Le gouvernement mozambicain et TotalEnergies ont convenu jeudi 29 janvier de relancer la construction du gigantesque projet de gaz naturel liquéfié de 20 milliards de dollars conduit par le géant énergétique français, alors que les deux parties poursuivent les négociations sur les coûts supplémentaires générés par les retards du chronogramme. Les travaux avaient été brusquement interrompus en 2021 suite à des attaques de groupes terroristes se réclamant de Daech dans la province de Cabo Delgado, au nord du pays où se trouve le gisement.

TotalEnergies, qui a augmenté sa participation au tour de table du consortium après le retrait de certains investisseurs, a annoncé fin 2021 être prête à reprendre le chantier. «Vous constaterez une augmentation rapide de l’activité dans les prochains mois ; un premier navire offshore a déjà été mobilisé pour commencer l’installation de l’infrastructure en mer,» a lancé Patrick Pouyanné, PDG de TotalEnergies, lors d’une cérémonie à Afungi, près du site du projet dans le nord-est du Mozambique. «Nous avons désormais un objectif : livrer le GNL d’ici 2029 avec un budget de 20 milliards de dollars. Il reste donc beaucoup de travail à accomplir,» ajoute-t-il. Dans les 12 à 18 prochains mois, nous reviendrons sur ce site pour assister au début de la construction du terminal GNL de Rovuma, a martelé le chef de l’Etat mozambicain, Daniel Chapo.

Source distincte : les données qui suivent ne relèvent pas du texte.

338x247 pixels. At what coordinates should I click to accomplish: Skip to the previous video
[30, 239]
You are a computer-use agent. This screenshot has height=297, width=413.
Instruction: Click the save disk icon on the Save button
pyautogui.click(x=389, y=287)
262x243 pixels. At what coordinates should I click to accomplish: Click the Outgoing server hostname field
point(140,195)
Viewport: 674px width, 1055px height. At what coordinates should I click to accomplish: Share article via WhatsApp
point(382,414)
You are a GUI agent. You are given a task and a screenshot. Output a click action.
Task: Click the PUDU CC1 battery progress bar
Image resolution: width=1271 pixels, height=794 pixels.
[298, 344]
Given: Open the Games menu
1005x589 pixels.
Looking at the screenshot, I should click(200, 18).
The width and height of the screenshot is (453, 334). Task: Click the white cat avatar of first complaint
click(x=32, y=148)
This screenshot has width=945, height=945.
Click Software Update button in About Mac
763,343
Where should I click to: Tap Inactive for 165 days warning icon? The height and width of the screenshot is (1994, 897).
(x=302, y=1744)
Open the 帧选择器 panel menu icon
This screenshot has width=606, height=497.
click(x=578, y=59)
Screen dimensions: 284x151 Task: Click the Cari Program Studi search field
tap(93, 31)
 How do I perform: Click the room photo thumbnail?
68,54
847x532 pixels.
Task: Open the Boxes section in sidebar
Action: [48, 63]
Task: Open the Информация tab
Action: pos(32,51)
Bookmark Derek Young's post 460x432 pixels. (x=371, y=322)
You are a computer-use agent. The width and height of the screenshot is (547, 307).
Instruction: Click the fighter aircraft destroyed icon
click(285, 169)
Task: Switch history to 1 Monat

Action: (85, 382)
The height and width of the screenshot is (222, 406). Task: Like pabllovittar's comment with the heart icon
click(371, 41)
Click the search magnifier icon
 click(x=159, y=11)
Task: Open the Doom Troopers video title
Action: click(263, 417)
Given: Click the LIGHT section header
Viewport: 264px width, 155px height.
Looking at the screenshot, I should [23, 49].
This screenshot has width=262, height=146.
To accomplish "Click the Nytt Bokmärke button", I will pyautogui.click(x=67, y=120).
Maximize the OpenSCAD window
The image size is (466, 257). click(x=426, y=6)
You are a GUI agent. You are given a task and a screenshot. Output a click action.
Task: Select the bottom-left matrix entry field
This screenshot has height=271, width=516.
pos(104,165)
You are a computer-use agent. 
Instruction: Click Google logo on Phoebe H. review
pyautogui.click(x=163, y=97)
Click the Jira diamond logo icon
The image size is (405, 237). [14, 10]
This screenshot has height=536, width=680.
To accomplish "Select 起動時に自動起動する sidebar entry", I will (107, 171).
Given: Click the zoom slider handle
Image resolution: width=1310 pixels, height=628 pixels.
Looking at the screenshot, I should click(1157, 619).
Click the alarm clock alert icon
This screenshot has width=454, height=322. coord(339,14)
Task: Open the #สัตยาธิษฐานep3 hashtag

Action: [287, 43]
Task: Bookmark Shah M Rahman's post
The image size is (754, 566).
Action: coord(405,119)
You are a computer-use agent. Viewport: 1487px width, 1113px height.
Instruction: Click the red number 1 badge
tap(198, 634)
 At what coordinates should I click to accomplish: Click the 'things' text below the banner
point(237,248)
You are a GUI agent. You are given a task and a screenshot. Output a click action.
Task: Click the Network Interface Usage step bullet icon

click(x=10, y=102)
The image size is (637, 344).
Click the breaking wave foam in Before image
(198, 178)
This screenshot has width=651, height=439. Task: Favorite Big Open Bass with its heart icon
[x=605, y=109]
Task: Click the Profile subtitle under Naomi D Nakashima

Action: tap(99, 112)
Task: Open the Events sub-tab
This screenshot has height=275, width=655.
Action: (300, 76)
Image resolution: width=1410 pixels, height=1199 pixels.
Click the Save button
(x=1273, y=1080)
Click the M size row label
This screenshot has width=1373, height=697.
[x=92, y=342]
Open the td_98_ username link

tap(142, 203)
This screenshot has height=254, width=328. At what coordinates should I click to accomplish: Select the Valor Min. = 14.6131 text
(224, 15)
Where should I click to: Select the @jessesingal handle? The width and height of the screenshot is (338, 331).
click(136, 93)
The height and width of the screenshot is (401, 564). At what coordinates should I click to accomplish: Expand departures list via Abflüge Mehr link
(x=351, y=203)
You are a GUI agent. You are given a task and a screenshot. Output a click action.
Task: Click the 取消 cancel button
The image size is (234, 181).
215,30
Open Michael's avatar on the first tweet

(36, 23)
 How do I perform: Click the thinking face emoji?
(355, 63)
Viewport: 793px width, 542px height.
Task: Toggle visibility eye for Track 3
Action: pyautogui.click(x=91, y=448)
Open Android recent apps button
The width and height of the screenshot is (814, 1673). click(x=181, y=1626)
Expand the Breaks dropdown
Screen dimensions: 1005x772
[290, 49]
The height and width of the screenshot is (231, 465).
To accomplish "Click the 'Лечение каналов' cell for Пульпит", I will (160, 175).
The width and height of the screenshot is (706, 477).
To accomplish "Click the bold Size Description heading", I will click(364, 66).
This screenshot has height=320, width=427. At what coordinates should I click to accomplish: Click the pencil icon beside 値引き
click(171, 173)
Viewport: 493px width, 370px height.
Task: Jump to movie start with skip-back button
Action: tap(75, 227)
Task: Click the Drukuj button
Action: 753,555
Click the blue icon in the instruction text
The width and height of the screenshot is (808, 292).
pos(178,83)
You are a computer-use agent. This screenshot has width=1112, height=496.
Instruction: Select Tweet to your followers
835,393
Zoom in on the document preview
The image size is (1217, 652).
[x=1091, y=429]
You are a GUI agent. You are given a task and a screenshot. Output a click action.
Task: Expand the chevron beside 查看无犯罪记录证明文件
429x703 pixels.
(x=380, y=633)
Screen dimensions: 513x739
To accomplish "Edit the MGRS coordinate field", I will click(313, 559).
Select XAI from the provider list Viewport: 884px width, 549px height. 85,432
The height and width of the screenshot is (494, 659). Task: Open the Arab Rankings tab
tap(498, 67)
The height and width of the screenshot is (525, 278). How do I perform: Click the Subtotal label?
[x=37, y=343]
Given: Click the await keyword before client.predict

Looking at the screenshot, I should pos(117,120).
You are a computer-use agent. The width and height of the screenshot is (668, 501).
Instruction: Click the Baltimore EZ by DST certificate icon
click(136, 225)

La sécurité progresse, les négociations sur les coûts de l’investissement continuent
La sécurité s’est améliorée à Cabo Delgado, notamment grâce au déploiement de soldats rwandais autour du chantier d’Afungi. Mais les groupes djihadistes opérant dans la région, bien qu’affaiblis, restent menaçants.
Avec une capacité de production annuelle de 13 millions de tonnes de GNL, ce projet ferait du Mozambique un important exportateur de gaz et transformer son économie. En octobre dernier, TotalEnergies avait saisi le président Chapo pour revoir la convention avec Maputo en raison du renchérissement des coûts de l’investissement, ces derniers ayant augmenté de 4,5 milliards de dollars durant les années de suspension. Le consortium qui réalise le projet, souhaite une prolongation de dix ans de la période de concession afin d’amortir ces surcoûts.
Le président Chapo a déclaré jeudi que les deux parties négocieront pour parvenir à un consensus sur les coûts révisés une fois l’audit finalisé. «Ce qui doit être clair, c’est que les négociations n’entravent pas l’avancement du projet. La reprise est une réalité,» a déclaré Chapo.
«Ces petits détails seront réglés conformément à nos contrats et dans le respect de l’état de droit,» a déclaré le PDG de TotalEnergies, ajoutant que son groupe avait déjà bénéficié d’une prolongation automatique de sa licence pour couvrir le retard de construction de près de cinq ans.
L’exploitation du GNL pourrait générer jusqu’à 35 milliards de dollars pour les caisses de l’Etat au cours de sa durée de vie, grâce aux impôts, aux profits pétroliers et à d’autres contributions. TotalEnergies détient 26,5 % du consortium Mozambique LNG. Le japonais Mitsui possède 20% du capital, Bharat Petroleum, Oil India et ONGC Videsh 10 % chacun. Le thaïlandais PTTEP détient les 8,5 %.